Adolescence is an important time during which youth establish their social identity. Experiences of peer victimization can therefore have an effect on their social relationships, and lead to various psychological and social adjustment problems. Peer victimization may take several forms, including overt victimization, which happens when someone is physically attacked or verbally threatened by a peer, and relational victimization, which happens when someone's relationships are manipulated through rumor spreading or social ostracism. Overt victimization is more common among younger children, while relational victimization tends to become more prevalent during adolescence.

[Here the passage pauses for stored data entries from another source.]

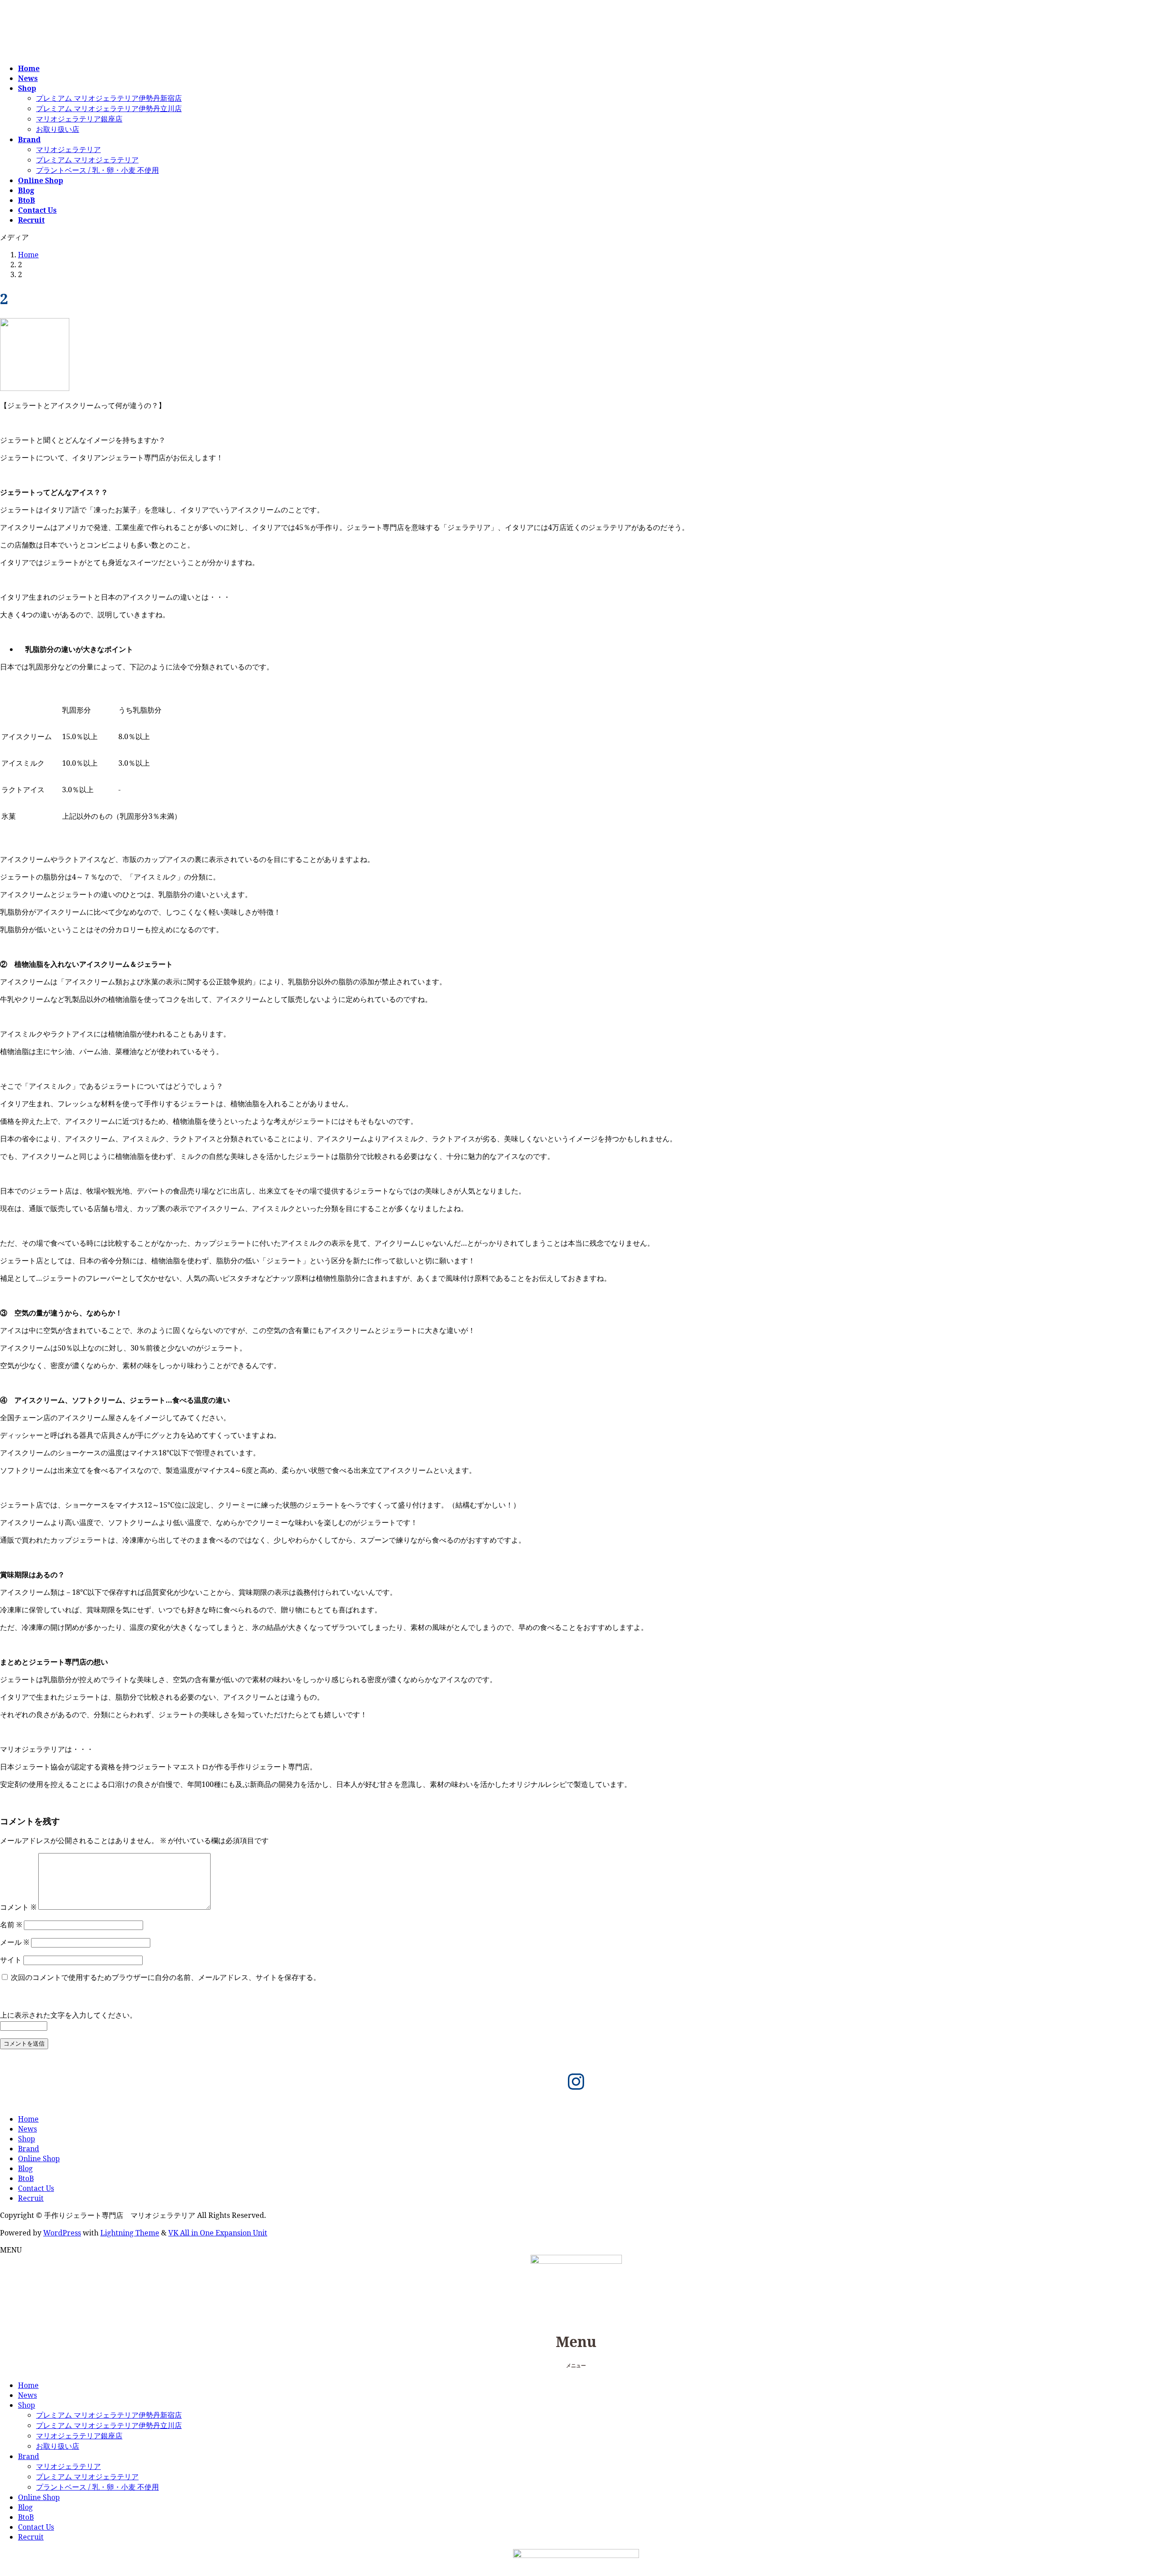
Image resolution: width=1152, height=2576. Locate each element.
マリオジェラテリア (68, 149)
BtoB (26, 2178)
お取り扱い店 (57, 129)
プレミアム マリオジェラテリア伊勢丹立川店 (109, 108)
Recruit (31, 2198)
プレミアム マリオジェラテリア (87, 160)
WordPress (62, 2233)
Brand (28, 2149)
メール (14, 1942)
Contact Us (36, 2188)
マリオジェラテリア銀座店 (79, 119)
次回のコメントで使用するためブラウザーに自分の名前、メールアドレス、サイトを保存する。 (165, 1977)
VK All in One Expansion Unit (217, 2233)
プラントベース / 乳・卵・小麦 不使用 (97, 170)
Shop (26, 2139)
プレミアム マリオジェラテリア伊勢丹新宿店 (109, 98)
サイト (11, 1960)
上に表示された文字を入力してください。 (68, 2015)
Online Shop (39, 2158)
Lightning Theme (129, 2233)
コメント (18, 1907)
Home (28, 2119)
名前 (11, 1925)
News (27, 2129)
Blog (25, 2168)
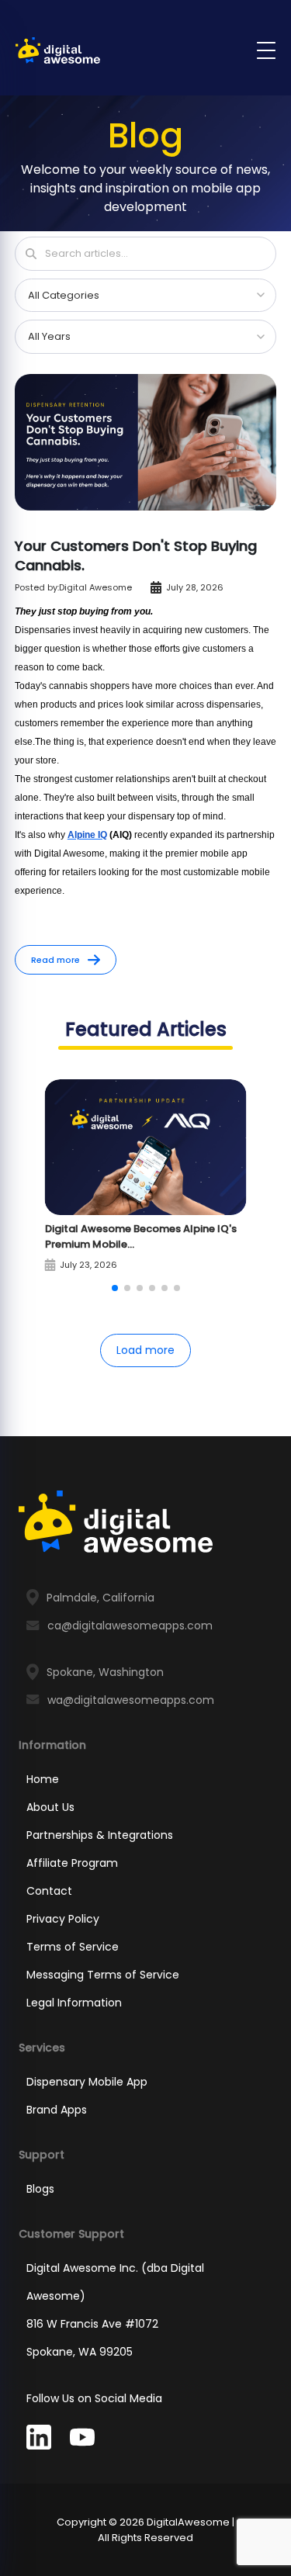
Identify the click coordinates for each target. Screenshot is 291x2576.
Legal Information (74, 2002)
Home (42, 1779)
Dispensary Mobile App (86, 2082)
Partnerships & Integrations (99, 1835)
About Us (50, 1807)
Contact (49, 1891)
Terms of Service (72, 1947)
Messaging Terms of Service (102, 1974)
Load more (145, 1350)
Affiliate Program (72, 1863)
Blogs (40, 2189)
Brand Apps (56, 2109)
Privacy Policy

Findings have thus far been inconclusive about whether having the support of friends can actually buffer someone from the negative effects of peer victimization. The University of Kansas research team delved further into this matter by asking 152 Midwestern 14- to 19-years-olds from a predominantly Latino, low-income background to complete a series of questionnaires. Questions focused on whether they had been victimized by peers, what type of support they received from their friends, and whether their buddies were recently involved in deviant behavior such as stealing or skipping school. Teachers also completed a questionnaire about their students' rule-breaking behavior.
Overall, the University of Kansas team found that the support of peers generally influences the effects of peer victimization on maladjustment. However, this moderating effect differs depending on the form of victimization teenagers are subjected to and what type of relationship they have with their peers.
Among teenagers who suffered from relational victimization, the more support they received from their friends, the lower their feelings of depression. Such support, however, did not have an effect on the moods of those who were overtly victimized, or in other words, who were physically attacked or verbally threatened. Cooley believes this may be because relational victimization, as opposed to overt victimization, damages relationships during a time when youth are trying to establish their social identity within the peer group.
The more social support those experiencing relational victimization received from delinquent friends, the greater the chances that they would also take part in rule-breaking activities. Those experiencing overt victimization were more likely to exhibit rule-breaking behavior, regardless of the level of support or type of friends they had.
"Our study provides additional evidence suggesting that peer social support buffers the association between experiences of relational victimization and depressive symptoms in adolescence," says Cooley. "However, our findings also suggest that relationally victimized adolescents who receive high levels of social support and associate with delinquent peers may be more likely to exhibit rule-breaking behavior."